At age seventeen I gave birth to our son on October 28th, 1998. After more than 24 hours, his heart rate was dropping and I was rushed off for an emergency Cesarian.There was no time for anything, except the medication the injected in my spine. So I threw up during it all as my blood pressure dropped. It seemed like forever but in no time I heard them say "we got a little peanut". He didn't cry or make a sound. They quickly took him to the table and minutes later stuck his face up to mine and he stared at me with the most beautiful blue eyes. Then they reached to my husband and were gone. I could feel and see in their faces that something was wrong.
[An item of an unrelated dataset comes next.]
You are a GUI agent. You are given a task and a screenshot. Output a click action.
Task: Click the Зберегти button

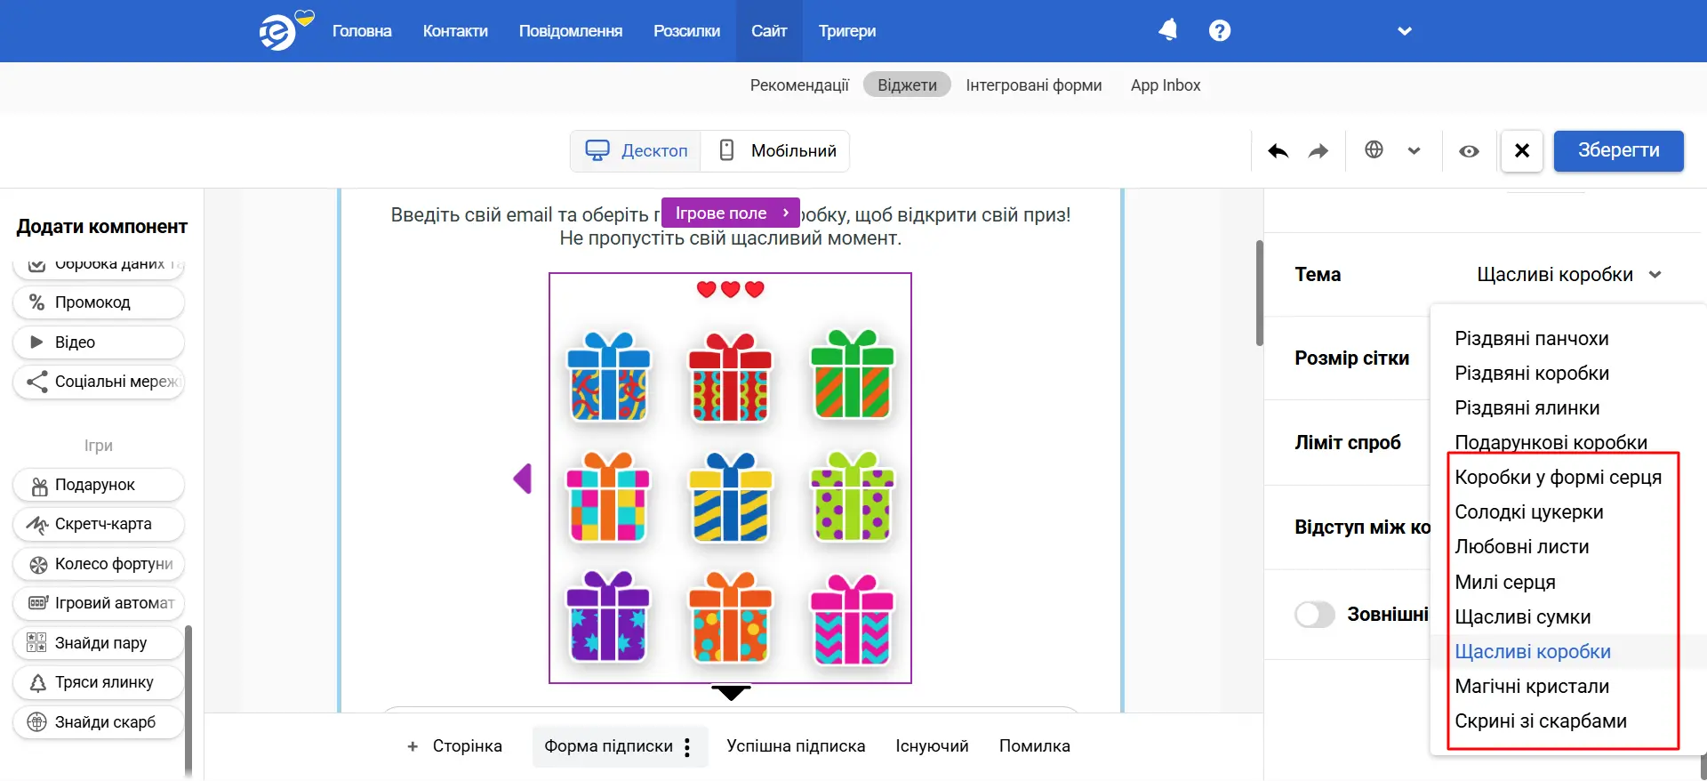pyautogui.click(x=1618, y=151)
   I was assured that he was OK and that they were letting me rest due to the complications I had delivering. A few days past and a doctor came into my room explaining the characteristics of Down Syndrome. I first thought he had the wrong room and he soon realized I did not know. I had no idea what Down Syndrome was until that day. The first thought to enter my mind was is he going to make it? Followed by fear, heartbreak, and worry. I didn't know what the disability meant and didn't care. I just wanted to know he was OK. I carried him nearly nine months and already loved him dearly. To this day I can see so clearly the first time our eyes met. How could a child so small and perfect being having trouble?
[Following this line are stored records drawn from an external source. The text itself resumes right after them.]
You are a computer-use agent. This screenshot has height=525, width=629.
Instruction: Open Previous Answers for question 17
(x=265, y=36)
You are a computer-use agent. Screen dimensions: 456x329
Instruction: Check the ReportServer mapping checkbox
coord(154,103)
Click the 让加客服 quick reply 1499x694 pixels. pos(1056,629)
   My family hadn't told me yet because they didn't know if I could handle it on top of everything else. But I was OK. I was expecting something considering I had not seen my child yet. They explained that he was having trouble keeping his body temperature up and that he had two holes in his heart.  He was also having trouble being able to use a bottle and tolerate formula. Tears flowed as I lay there thinking about the little 4lb 10 1/2oz baby I had having to go through all this. They tried bringing him in my room to breast feed, but he couldn't latch on or keep his temperature up long. So again I went without seeing him, but pumped all the milk I could and they put it in a syringe and finger fed him with a tube. Soon I got to be wheeled to the nursery. Tears flowed again as I saw him under the heat lamp, with IV's and oxygen. While everyone else was used to things I panicked when he seemed like he was choking and not thinking jumped up to be by his side. Unaware I had filled the floor with a puddle of blood. So back to my room they sent me. He was doing better, since getting breast milk, and a little more each day he got to be in the room with me. And I got better so I could walk to the nursery.  I didn't get to feed him his first bottle or change his first diaper, but they way he looked at me is a joy like no other. All that other stuff didn't matter. He knew I loved him and he loved me.
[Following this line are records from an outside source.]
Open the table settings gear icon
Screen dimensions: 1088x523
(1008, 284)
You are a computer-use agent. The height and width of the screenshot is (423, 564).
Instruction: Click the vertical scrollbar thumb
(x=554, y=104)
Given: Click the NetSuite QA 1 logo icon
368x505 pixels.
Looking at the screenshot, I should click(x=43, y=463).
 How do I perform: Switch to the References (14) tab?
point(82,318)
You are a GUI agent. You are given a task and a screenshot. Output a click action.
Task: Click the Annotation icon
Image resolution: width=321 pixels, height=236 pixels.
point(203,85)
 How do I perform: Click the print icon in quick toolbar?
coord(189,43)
    They discharged me, but he had to stay. I did NOT want to leave him. I did not understand why doctors and nurses were amazed that we were keeping our baby. I was appalled at that comment that most parents don't, especially at out age. That we were doing such a good job. Why would we not? Why would the fact that our baby had a disability change anything?  I did not know what the future held  for him or us. I didn't know how easy or hard raising him would be. It didn't matter. To me he was perfect. He didn't look like anything the doctor had explained to me. He just looked like my baby. Blue eyes and face so much like his dad's. This is where I will begin to tell you in my blogs what it was like then and now raising our Down Syndrome son.